WRITTEN REQUEST:
Reproduce each of the following lines verbatim, from the first to the last.

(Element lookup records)
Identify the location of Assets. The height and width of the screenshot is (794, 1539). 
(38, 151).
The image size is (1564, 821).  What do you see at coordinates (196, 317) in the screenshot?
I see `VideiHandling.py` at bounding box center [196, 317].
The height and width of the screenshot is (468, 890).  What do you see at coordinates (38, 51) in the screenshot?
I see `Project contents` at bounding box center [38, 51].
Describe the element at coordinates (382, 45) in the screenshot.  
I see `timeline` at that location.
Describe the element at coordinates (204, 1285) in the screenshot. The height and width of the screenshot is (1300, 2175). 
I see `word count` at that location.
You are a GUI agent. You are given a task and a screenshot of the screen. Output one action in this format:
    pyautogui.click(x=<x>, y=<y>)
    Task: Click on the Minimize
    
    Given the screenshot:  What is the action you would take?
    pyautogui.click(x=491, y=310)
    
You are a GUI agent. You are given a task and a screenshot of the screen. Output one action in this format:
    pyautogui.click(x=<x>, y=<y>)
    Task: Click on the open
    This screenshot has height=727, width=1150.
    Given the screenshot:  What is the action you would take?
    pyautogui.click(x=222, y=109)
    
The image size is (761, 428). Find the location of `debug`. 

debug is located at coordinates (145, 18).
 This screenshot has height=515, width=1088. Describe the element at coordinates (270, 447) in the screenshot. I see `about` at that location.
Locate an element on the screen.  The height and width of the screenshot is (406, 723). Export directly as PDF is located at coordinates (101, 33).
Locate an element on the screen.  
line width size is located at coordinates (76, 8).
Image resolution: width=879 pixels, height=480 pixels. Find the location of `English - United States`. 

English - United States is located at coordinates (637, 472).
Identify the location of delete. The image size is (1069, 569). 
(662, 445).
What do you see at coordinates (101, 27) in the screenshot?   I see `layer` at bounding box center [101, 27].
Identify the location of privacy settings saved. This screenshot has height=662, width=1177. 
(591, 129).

TASK RESULT:
Identify the location of Assets. The height and width of the screenshot is (794, 1539). 
(38, 151).
The image size is (1564, 821).  What do you see at coordinates (196, 317) in the screenshot?
I see `VideiHandling.py` at bounding box center [196, 317].
The height and width of the screenshot is (468, 890).  What do you see at coordinates (38, 51) in the screenshot?
I see `Project contents` at bounding box center [38, 51].
Describe the element at coordinates (382, 45) in the screenshot.  
I see `timeline` at that location.
Describe the element at coordinates (204, 1285) in the screenshot. The height and width of the screenshot is (1300, 2175). 
I see `word count` at that location.
You are a GUI agent. You are given a task and a screenshot of the screen. Output one action in this format:
    pyautogui.click(x=<x>, y=<y>)
    Task: Click on the Minimize
    
    Given the screenshot:  What is the action you would take?
    pyautogui.click(x=491, y=310)
    
You are a GUI agent. You are given a task and a screenshot of the screen. Output one action in this format:
    pyautogui.click(x=<x>, y=<y>)
    Task: Click on the open
    This screenshot has height=727, width=1150.
    Given the screenshot:  What is the action you would take?
    pyautogui.click(x=222, y=109)
    
The image size is (761, 428). Find the location of `debug`. 

debug is located at coordinates (145, 18).
 This screenshot has height=515, width=1088. Describe the element at coordinates (270, 447) in the screenshot. I see `about` at that location.
Locate an element on the screen.  The height and width of the screenshot is (406, 723). Export directly as PDF is located at coordinates (101, 33).
Locate an element on the screen.  
line width size is located at coordinates (76, 8).
Image resolution: width=879 pixels, height=480 pixels. Find the location of `English - United States`. 

English - United States is located at coordinates (637, 472).
Identify the location of delete. The image size is (1069, 569). 
(662, 445).
What do you see at coordinates (101, 27) in the screenshot?   I see `layer` at bounding box center [101, 27].
Identify the location of privacy settings saved. This screenshot has height=662, width=1177. 
(591, 129).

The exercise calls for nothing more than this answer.